Otra de las cosas que consigue Krapp en sus ficciones es articular las tramas a partir de cierta lógica particular, una lógica de lo insólito. Los acontecimientos se van hilvanando como por casualidad, los lazos entre unos y otros son auténticos, fluyen, justamente porque están unidos por la sorpresa de la novedad. Estos encadenamientos se corren del orden clásico, del que impone la doxa. En “Hoy compré un arma”, por ejemplo, un cazador novato, un tipo que compra primero un 38 y después un rifle, siguiendo una voluntad que parece no ser la propia, termina extraviado en un bosque de Lobos, provincia de Buenos Aires. En este cuento, la deriva vertiginosa de ese improvisado cazador, que a primera vista parece que no llevar a ningún lugar o al lugar de su propia destrucción, conduce, sin embargo, fiel a una dialéctica oscura, caprichosa, elíptica, al nodo mismo de lo siniestro. Pero para conseguir este resultado, el punto de vista de estas ficciones debe ser necesariamente agudo. Hay un ejercicio de la mirada escrupulosa. El foco recae en los detalles, en la elocuencia de esos detalles.
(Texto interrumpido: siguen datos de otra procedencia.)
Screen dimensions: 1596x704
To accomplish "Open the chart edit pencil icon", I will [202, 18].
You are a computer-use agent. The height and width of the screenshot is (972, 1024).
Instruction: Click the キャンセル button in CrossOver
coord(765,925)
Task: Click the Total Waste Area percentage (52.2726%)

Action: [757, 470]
Sin embargo, no se trata de un muestreo de pequeñas cuestiones, de intrascendencias, sino de encontrar pormenores que condensen sentido y que contribuyan al clima del texto, detalles que abran la connotación. Para terminar y, de paso, darme el gusto de leer un fragmento del libro, recurro a un ejemplo que tengo seleccionado. Pertenece a este cuento que acabo de nombrar, al del cazador. El protagonista atropella a un perro con el auto y baja para ver la situación. Es el primer párrafo de la página 89: “Hay una bola de pelos sangrantes que se retuerce debajo del paragolpes, una bola ensangrentada como un bebé recién nacido: es un perro, un perro de la calle que no debe querer nadie. Muevo al perro con suavidad y parece mirarme detrás de sus ojos brillosos. Sufre, o soy yo, yo soy el que está sufriendo, creo. El perro, al ser movido, me muestra los dientes, tira a morderme y yo, por instinto, le pego con la mano derecha. Me sorprendo. Lo suelto, se retuerce de dolor. Auto, motor, casa, puerta, entro, subo, escalera. Magda sin salir de la cama. Los chicos están en casa de los amigos, dice, y vuelve a girar agarrada de la almohada. No quise verlo, pero tiene los ojos rojos”.